Figure(3) is the MI visualization in game Qbert. Note that there is a certain degree of fluctuations in the curve. This is because that unlike supervised learning, the distribution of datasets and learning signals ${R}^{\pi}(X)$ keep changing in reinforcement learning: ${R}^{\pi}(X)$ changes with policy $\pi $ and when $\pi $ gets better, the agent might find new states, in this case, $I(X,Z)$ might increase again because the agent needs to encode information from new states in order to learn a better policy. Yet finally, the MI always tends to decrease. Thus we can say that the agent in RL usually tends to follow the information EC process.
We argue that it’s unnecessary to compute $I(Z,Y)$ like [22]: According to (3), if the training loss continually decreases in supervised learning(Reward continually increases as showed in figure(2)(a) in reinforcement learning), $I(Z,Y)$ must increase gradually.
We also add some additional experimental results of MI visualization in the appendix(0.A.7).
0.A.7 Additional experimental results of performance and MI visualization
This section we add some additional experimental results about our framework.
Notice that in game MsPacman, performance of A2C with our framework is worse than regular A2C. According to the MI visualization of MsPacman in figure(5)(b), we suspect that this is because A2C with our framework drops the information from inputs so excessively that it misses some information relative to the learning process.
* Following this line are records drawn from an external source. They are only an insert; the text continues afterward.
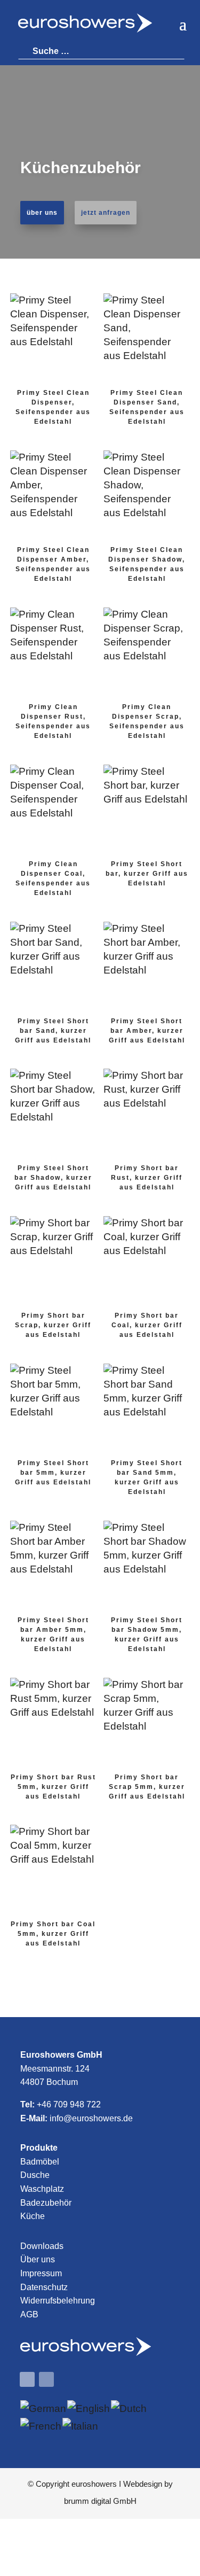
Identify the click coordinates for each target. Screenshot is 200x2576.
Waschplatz (42, 2188)
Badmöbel (39, 2161)
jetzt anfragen (105, 212)
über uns (42, 212)
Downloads (41, 2246)
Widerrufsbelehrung (57, 2300)
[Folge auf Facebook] (27, 2379)
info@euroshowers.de (91, 2118)
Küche (32, 2216)
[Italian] (80, 2426)
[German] (43, 2408)
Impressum (41, 2273)
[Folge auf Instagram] (46, 2379)
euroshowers (94, 2483)
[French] (41, 2426)
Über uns (37, 2259)
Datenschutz (44, 2287)
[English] (89, 2408)
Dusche (35, 2175)
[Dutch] (129, 2408)
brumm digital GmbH (100, 2500)
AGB (29, 2314)
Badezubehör (45, 2202)
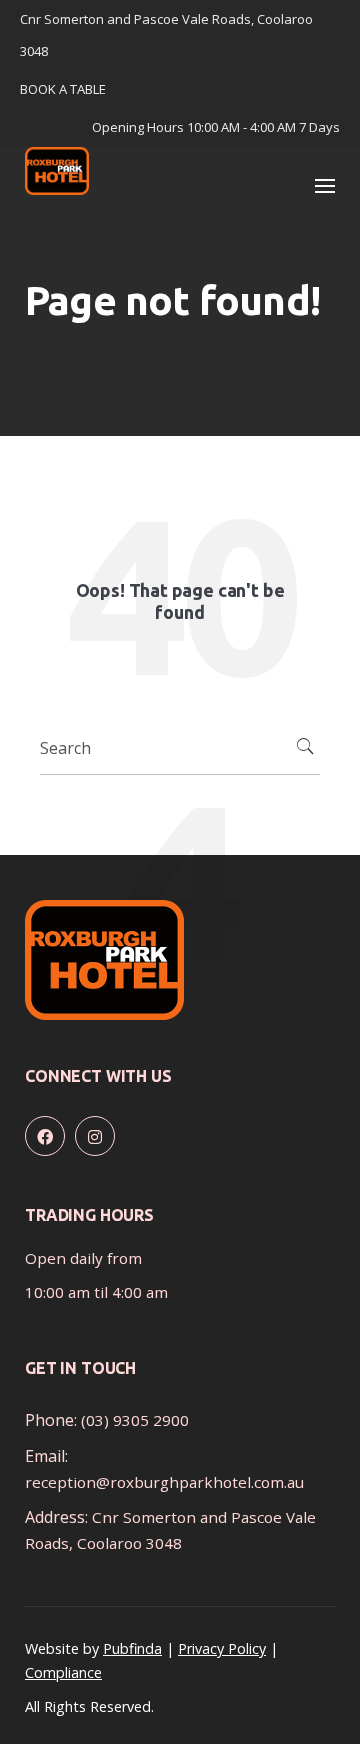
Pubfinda (132, 1648)
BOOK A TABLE (63, 89)
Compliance (63, 1672)
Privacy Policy (222, 1648)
To see it accurately, in figure(5)(b), the orange curve, which denotes A2C with our framework, from step(xaxis) 80 to 100, suddenly drops plenty of information. Meanwhile, in figure(4)(b), from step(xaxis) 80 to 100, the rewards of orange curve start to decrease.
As showed in figure(6), unlike Pong, Breakout, Qbert and some other shooting games, the frame of MsPacman contains much more information related to the reward: The walls, the ghosts and the tiny beans everywhere. Thus if the agent drops information too fast, it may hurt the performance.